The Epic Games Store Has a Massive Security Flaw
William Worrall
October 25, 2019 21:48
UTC
- The Epic Games Store is already riddled with issues, and now another bug appears to have surfaced.
- CCN discovered a way that users can gain access to a game even if they don’t own it.
- It might seem great for users to share the same copy of a game, but Epic Games could suffer more trouble as a result.
The Epic Games Store has suffered from several controversies recently. From
losing hours of players’ Borderlands 3 saved data to Epic founder
Tim Sweeney becoming notorious on Twitter for wading into debates. The Epic Games Store is not particularly popular amongst many people these days.

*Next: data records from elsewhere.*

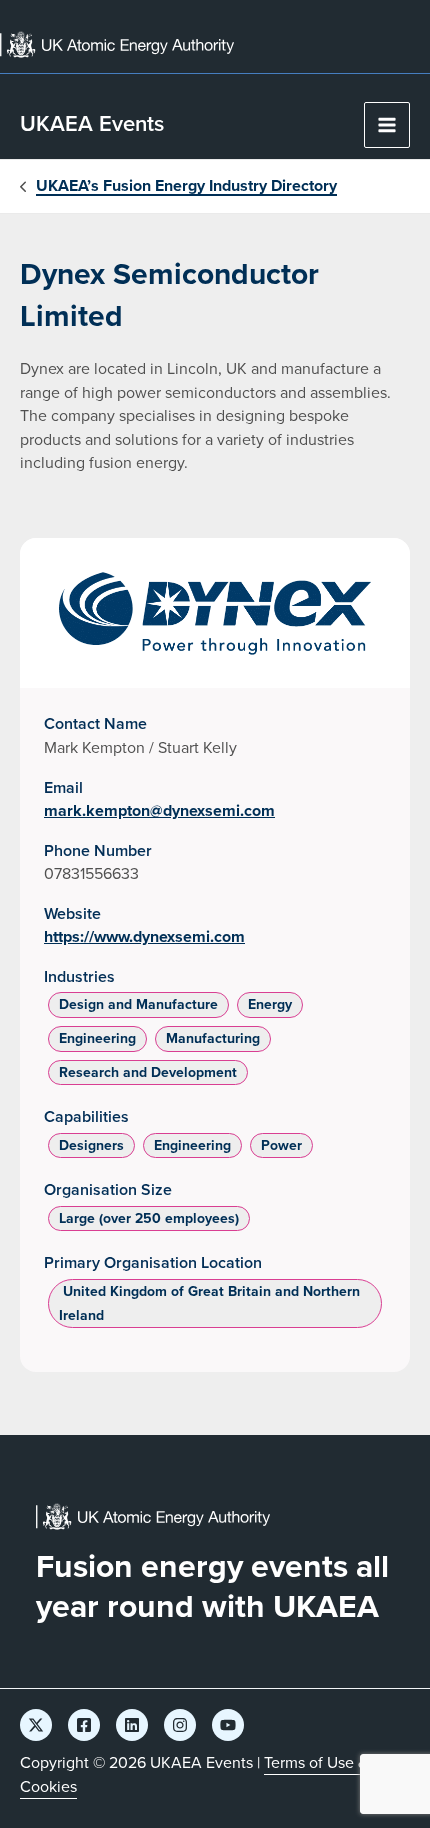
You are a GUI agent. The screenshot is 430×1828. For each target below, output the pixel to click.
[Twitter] (36, 1725)
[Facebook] (84, 1725)
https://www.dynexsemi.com (144, 936)
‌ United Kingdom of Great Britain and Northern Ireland (209, 1303)
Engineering (97, 1038)
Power (281, 1145)
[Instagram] (180, 1725)
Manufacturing (213, 1038)
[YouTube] (228, 1725)
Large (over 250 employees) (149, 1218)
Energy (270, 1004)
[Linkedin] (132, 1725)
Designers (91, 1145)
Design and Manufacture (138, 1004)
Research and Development (148, 1072)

As if those problems weren’t enough, it seems like we may have discovered a pretty big flaw in the Epic Games Store system. If you install a game through the store by logging into someone else’s account, you can continue to play the installed game even if you log back into your own account.
Exploit Testing
While logging into my account earlier today, I discovered that a game I didn’t own but which was already installed from another Epic Games Store account was appearing in my library. Trying to boot the game resulted in it running fine, no error messages or stops at all. This was replicated on another machine and the result was always the same. As long as you had a game installed in the Epic Games directory, you could run the game even if you didn’t own it.
The exploit was consistently replicable even when creating a completely new account that doesn’t own any games. As well as making a new account we even tested the exploit on a third machine and the exploit persisted, meaning that it is almost certainly possible to do this with any account, on any machine.
DRM Problems
This exploit seems to have something to do with a lack of DRM or license-checking on the part of the store. Back when Borderlands 3 was released, gamers on Reddit and Twitter
discovered that they could still play the game after refunding it by locating the executable on their PC.
As of right now, it seems possible to access pretty much every game another user might own by simply logging into their account, installing all of their games, and then logging back into your own account. While this could arguably be seen as a good thing for users of the store, for developers it might be a cause for concern. It means that multiple people can share a single copy of the game, potentially dramatically reducing sales.
Even if this exploit stops working after a few days or weeks, it is easy to get around this caveat by occasionally logging back into the account which owns the game. This exploit is a pretty big problem for the Epic Games Store, which already has a lot of
criticism aimed at it for alleged spyware as well as for
Epic’s predatory business practices.